(Rows taken from a dataset)
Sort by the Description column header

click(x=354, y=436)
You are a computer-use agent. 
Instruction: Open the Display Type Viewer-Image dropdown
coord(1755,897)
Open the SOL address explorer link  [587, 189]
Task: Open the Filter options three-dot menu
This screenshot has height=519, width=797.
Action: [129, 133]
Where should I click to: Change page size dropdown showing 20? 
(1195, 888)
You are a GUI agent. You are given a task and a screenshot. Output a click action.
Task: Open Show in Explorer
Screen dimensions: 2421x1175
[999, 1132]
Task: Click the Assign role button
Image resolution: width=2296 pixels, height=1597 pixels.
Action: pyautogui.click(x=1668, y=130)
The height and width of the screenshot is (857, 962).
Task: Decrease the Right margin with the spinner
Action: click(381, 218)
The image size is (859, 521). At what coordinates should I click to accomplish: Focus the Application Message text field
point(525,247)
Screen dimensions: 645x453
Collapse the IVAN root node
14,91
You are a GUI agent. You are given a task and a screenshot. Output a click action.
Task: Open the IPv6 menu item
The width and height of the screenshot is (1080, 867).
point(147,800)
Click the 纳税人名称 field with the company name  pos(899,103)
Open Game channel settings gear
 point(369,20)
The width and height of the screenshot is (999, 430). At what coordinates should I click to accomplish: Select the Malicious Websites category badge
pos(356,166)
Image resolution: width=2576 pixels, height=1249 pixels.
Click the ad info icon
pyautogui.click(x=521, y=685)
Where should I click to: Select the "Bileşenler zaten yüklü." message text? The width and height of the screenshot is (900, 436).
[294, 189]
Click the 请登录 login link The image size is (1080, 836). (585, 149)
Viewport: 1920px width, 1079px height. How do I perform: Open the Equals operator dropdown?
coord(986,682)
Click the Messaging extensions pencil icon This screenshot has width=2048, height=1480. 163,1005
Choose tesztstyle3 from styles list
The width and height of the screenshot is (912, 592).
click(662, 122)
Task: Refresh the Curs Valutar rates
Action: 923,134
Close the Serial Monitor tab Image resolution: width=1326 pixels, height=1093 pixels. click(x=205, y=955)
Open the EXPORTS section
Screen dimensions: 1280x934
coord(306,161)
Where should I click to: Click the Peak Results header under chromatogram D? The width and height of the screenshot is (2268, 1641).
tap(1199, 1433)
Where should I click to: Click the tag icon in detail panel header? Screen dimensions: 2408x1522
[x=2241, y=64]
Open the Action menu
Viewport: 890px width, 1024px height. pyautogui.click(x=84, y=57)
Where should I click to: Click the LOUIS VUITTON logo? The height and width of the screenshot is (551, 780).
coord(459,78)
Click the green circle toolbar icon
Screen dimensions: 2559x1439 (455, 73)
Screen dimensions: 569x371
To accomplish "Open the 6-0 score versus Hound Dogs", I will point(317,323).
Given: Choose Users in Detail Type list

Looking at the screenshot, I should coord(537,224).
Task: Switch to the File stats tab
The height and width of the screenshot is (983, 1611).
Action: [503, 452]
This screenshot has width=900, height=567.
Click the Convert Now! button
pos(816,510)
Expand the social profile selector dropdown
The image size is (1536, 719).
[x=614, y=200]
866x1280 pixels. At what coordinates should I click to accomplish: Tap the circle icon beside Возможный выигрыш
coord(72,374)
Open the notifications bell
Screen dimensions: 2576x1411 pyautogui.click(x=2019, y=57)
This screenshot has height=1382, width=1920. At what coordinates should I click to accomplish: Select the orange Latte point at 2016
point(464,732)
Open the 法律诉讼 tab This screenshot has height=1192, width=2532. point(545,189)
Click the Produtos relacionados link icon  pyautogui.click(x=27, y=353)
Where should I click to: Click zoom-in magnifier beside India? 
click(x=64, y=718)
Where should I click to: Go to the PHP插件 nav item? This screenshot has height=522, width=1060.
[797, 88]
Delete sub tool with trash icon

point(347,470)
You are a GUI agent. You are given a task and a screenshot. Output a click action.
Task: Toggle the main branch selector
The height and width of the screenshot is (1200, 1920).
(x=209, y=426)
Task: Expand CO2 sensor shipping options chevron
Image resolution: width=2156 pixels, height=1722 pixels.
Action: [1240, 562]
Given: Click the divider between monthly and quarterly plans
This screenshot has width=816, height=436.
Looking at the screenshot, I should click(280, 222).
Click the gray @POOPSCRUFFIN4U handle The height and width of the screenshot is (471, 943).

THE PROBLEM -> Please pick out and copy every line of the material above that contains the string "point". Case counts.

TASK RESULT ->
point(525,247)
point(147,800)
 point(369,20)
To accomplish "Open the 6-0 score versus Hound Dogs", I will point(317,323).
This screenshot has height=1382, width=1920. At what coordinates should I click to accomplish: Select the orange Latte point at 2016
point(464,732)
Open the 法律诉讼 tab This screenshot has height=1192, width=2532. point(545,189)
point(347,470)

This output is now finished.